HUNDERTWASSER
HundertwasserHousVienna
Originally uploaded by Yoichiro.
フンデルトヴァッサー。彼は建築家ではなく、芸術家である。多くのドローイングや版画、空想の建築や街の模型などの彼の作品は、彼自身がデザインした(正確には再設計した)Kunst Haus Wienに恒久的に展示されている。彼の建築模型は植物に覆われているか、あるいは内部から樹木が生えている。直線、定規、T定規の独裁に抗い、フリーハンドか、あるいは人や動物が歩いた跡のような線で不思議な調和がもたらされている。柱や床さえも水平と垂直の束縛から解き放たれ、全ての輝く色にあふれている。街は丸ごと大地に埋まり、目や口のような窓や出入り口が、土地の起伏の谷間に見えるのみである。彼の根底にあったものは、自然と人間の創造性の調和が取れた関係の回復。人間性の破壊に対する抵抗。
彼の建築思想はいくつかの建築によって実現されている。最も魅力的なものはおそらく、ウィーンの中心市街に位置する市営住宅Hundertwasser Hous である。そして、建築の治療、つまり建築医としての最も有名な仕事は、ウィーンにあるシュピッテラウ地区暖房施設の再設計である。このゴミ焼却場であると共に地区の集中暖房施設である工場は、ある事情により日本では知っている人が多い。
それは、大阪市がフンデルトヴァッサーにデザインを依頼し、大阪湾の人工島に建設されたゴミ処理施設、舞洲工場へのメディアによる批判によってである。この報道により初めてウィーンのシュピッテラウ地区暖房施設を知った人は少なくないはずである。批判の中心は、建設費が莫大であること、建設にあたっての検討が市民不在のまますすめられ、建設された後もほとんど市民に知られていないことなどであった。しかし、気をつけなければならないのは、中にはゴミ処理施設の外観として相応しくない、公共建築には機能のみを求めるべきであるといった意見があったことである。これは危険な誤解を含んでいる。
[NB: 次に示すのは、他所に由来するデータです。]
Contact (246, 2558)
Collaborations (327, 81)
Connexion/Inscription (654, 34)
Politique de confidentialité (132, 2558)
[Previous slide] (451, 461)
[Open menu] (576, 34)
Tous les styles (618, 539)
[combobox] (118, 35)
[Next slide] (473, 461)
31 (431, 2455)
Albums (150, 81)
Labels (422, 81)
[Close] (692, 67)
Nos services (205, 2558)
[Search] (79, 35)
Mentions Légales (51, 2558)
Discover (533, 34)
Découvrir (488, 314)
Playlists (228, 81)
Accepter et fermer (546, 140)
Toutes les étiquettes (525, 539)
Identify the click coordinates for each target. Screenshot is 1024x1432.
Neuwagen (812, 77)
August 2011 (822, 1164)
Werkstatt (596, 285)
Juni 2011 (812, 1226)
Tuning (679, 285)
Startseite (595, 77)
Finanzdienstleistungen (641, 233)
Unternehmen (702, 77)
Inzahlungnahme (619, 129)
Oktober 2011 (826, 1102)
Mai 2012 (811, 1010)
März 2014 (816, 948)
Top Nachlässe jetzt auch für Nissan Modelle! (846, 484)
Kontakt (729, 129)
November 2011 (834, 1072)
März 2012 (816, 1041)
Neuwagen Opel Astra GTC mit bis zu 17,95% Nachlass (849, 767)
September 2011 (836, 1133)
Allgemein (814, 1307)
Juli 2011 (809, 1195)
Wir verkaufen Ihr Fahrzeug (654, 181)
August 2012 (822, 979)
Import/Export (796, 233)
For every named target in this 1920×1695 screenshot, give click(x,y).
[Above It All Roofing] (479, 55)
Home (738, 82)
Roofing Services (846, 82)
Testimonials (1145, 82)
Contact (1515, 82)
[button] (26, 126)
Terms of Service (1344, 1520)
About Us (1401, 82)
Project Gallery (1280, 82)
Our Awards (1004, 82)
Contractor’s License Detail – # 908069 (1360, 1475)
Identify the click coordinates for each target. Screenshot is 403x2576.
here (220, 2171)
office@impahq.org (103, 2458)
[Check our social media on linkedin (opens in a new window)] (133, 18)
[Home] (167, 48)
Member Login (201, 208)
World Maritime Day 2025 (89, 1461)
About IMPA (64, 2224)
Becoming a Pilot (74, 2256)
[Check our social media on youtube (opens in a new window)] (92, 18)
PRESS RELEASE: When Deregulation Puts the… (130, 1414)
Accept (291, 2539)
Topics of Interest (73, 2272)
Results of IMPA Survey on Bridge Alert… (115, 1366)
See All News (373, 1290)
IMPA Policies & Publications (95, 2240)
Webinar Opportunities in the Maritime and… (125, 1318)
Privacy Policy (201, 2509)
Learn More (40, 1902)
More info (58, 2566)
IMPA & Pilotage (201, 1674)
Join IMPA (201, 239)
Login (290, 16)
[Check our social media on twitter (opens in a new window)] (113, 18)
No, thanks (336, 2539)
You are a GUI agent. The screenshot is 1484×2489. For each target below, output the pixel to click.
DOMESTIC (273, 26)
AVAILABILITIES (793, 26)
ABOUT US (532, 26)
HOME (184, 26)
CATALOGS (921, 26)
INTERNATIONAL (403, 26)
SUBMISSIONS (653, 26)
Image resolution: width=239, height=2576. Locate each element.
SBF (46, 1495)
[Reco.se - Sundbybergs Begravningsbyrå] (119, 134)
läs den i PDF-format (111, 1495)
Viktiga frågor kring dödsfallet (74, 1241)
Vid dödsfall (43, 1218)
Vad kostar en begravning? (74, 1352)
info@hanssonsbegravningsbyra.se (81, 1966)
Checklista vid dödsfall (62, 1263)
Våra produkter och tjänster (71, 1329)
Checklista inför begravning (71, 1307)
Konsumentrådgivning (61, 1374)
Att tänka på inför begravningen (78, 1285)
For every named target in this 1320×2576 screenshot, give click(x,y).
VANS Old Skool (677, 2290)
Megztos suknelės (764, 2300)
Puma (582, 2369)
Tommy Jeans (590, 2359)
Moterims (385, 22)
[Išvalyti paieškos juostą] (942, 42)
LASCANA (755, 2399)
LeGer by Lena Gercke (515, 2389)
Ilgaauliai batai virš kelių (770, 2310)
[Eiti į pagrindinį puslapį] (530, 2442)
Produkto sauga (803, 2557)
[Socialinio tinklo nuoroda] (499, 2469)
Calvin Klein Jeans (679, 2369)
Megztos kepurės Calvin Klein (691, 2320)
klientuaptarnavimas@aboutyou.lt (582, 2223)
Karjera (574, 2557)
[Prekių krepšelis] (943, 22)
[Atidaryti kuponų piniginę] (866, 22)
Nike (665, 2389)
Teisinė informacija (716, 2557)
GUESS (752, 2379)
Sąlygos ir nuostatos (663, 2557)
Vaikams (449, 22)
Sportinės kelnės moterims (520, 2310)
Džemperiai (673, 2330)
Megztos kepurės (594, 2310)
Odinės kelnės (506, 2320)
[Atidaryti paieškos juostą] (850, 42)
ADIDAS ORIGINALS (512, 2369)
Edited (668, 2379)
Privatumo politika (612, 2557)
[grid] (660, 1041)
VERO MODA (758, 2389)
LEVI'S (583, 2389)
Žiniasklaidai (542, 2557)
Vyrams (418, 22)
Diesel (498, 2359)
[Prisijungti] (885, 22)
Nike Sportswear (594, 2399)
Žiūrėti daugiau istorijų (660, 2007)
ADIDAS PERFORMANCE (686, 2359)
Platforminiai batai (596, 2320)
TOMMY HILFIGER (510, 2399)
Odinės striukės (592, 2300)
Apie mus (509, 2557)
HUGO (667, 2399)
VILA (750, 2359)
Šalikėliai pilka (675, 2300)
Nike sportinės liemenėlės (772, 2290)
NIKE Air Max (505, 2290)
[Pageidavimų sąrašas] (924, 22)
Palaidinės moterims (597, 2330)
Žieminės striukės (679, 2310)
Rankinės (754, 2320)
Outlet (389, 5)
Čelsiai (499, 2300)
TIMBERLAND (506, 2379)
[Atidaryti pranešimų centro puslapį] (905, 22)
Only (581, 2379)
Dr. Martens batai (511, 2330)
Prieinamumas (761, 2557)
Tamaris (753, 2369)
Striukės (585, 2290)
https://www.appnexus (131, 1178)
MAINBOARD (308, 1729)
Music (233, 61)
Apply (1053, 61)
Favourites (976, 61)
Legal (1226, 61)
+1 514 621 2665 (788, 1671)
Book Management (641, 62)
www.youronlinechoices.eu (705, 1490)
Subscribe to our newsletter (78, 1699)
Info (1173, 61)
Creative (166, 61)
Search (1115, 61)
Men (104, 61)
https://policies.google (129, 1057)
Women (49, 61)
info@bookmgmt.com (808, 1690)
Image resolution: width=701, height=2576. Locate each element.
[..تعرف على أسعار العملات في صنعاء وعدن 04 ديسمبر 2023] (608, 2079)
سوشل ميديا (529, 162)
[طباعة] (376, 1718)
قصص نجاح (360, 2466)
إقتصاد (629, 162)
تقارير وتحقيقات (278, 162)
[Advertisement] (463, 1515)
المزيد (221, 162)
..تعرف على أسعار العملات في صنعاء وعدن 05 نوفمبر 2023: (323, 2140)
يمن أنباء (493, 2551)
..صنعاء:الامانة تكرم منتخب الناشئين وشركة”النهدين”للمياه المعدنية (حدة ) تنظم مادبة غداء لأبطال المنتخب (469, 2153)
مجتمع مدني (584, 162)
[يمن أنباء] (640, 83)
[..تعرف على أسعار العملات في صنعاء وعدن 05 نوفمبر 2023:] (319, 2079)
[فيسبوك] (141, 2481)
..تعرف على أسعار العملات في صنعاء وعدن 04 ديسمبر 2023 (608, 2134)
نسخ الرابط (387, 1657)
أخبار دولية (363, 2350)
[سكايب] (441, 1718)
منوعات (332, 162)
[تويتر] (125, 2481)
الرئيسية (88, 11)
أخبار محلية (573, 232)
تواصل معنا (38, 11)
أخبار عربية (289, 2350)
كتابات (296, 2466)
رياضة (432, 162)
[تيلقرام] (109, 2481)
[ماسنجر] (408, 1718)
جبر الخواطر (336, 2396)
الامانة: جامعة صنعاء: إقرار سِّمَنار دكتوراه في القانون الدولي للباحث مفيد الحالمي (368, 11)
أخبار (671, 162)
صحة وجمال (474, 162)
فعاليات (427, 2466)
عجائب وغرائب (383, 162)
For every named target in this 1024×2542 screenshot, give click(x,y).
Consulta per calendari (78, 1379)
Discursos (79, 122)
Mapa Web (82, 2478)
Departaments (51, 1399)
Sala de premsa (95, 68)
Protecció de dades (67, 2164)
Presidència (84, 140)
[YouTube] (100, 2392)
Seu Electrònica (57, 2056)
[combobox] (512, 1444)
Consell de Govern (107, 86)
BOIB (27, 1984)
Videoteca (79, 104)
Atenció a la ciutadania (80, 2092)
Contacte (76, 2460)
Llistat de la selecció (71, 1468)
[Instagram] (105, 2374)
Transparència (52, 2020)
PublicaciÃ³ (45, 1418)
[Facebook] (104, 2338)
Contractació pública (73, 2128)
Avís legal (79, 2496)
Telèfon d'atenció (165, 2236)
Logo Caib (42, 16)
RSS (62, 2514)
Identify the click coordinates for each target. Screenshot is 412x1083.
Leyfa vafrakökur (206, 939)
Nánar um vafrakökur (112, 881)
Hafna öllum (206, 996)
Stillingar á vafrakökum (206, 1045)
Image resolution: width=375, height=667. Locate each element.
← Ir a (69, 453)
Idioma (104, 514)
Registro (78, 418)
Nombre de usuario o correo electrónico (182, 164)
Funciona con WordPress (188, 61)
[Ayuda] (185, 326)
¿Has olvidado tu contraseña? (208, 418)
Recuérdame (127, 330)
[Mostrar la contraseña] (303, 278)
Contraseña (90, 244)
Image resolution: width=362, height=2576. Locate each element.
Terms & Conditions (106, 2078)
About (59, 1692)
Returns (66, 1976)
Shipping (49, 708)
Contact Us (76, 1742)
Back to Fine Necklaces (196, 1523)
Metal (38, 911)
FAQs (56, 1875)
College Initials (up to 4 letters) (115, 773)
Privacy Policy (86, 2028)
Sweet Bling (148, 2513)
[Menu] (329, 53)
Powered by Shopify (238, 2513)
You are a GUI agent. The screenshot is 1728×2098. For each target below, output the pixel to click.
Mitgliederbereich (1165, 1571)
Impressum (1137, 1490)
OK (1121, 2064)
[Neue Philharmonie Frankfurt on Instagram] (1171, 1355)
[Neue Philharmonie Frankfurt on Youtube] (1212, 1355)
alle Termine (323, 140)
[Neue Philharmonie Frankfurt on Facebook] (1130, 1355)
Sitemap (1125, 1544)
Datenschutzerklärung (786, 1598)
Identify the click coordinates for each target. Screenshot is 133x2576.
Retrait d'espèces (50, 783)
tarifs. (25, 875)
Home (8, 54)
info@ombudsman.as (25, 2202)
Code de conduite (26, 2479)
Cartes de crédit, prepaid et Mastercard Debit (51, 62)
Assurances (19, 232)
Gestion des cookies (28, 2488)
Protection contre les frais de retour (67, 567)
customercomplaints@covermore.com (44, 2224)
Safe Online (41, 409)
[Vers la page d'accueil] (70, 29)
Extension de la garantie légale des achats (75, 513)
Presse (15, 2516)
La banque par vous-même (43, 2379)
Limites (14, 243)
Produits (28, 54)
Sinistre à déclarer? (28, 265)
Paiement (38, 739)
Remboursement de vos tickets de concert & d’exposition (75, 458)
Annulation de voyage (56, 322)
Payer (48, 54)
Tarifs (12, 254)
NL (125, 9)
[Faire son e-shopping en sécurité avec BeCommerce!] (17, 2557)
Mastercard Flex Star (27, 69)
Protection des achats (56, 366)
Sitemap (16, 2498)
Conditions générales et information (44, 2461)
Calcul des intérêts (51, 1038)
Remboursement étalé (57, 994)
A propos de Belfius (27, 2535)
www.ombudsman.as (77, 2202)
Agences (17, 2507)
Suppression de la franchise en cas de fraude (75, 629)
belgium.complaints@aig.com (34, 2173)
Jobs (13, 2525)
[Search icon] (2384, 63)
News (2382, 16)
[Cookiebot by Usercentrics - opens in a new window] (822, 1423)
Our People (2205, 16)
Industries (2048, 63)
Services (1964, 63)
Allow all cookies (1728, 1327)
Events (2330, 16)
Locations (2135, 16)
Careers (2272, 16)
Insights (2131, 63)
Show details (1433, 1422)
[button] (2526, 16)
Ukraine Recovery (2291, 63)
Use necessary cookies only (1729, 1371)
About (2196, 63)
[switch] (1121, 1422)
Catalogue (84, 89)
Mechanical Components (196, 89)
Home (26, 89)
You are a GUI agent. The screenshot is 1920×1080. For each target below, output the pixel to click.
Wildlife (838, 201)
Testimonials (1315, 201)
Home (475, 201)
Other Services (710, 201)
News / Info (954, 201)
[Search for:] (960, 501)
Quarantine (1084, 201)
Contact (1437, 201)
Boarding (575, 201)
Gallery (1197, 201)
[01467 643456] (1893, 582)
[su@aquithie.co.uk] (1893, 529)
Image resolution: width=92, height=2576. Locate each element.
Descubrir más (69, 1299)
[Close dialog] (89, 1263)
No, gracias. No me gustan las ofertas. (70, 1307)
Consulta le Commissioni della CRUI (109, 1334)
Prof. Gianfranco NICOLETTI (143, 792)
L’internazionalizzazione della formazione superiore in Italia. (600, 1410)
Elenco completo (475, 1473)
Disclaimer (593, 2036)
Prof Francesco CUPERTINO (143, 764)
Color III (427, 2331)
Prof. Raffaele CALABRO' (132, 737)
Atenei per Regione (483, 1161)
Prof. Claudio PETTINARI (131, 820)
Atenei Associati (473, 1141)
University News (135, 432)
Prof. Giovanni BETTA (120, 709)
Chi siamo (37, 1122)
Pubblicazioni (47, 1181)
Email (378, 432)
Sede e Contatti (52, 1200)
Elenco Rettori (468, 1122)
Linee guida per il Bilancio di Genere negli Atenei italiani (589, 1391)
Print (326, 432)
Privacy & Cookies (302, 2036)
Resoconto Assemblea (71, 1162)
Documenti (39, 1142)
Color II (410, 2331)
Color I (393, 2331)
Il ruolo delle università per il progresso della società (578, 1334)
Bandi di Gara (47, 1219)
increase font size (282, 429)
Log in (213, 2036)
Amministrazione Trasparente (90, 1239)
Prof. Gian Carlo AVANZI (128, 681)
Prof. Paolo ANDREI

フンデルトヴァッサーのデザインが大阪に必要であったかどうかは議論するべきだが、あれだけ巨大な公共施設を機能を満たすだけの建築として都市に出現させることは犯罪的であるといわなければならない。そのような考え方の結果が、まるで芸術や文化を否定するかのように無批判的な建築にあふれた私たちの都市である(都市と呼んでよければ)。こんな都市をつくっておきながら芸術文化振興など空々しくはないだろうか。公共建築は建築のみにとどまらず、都市の文化を牽引するものでなければならないというのは、ある世界では、極めて基本的な認識ではなかったか。
舞洲工場 Maishima
Originally uploaded by Yoichiro.
最後に結論として私も舞洲工場にフンデルトヴァッサーのデザインは必要ではなかったと考えていることを、シュピッテラウと舞洲工場の次の3つの相違により示したい。こういう議論が日本の都市でもっと展開されるようになって欲しいという願いから。
1.フンデルトヴァッサーにとっての建築による表現は、アドルフ・ロースとの対決であり、グスタフ・クリムトとの協調であり、オットー・ワーグナーとの対話である。つまり彼はウィーンと共にある。
2.フンデルトヴァッサーはシュピッテラウ地区暖房施設の設計を新たな文化遺産の創造として誇りを持って行ったのであり、そのため報酬は受け取っていないどころか、かなりを自己負担している。
3.シュピッテラウ地区暖房施設は、人間味を失った建築の治療として再設計されたものである。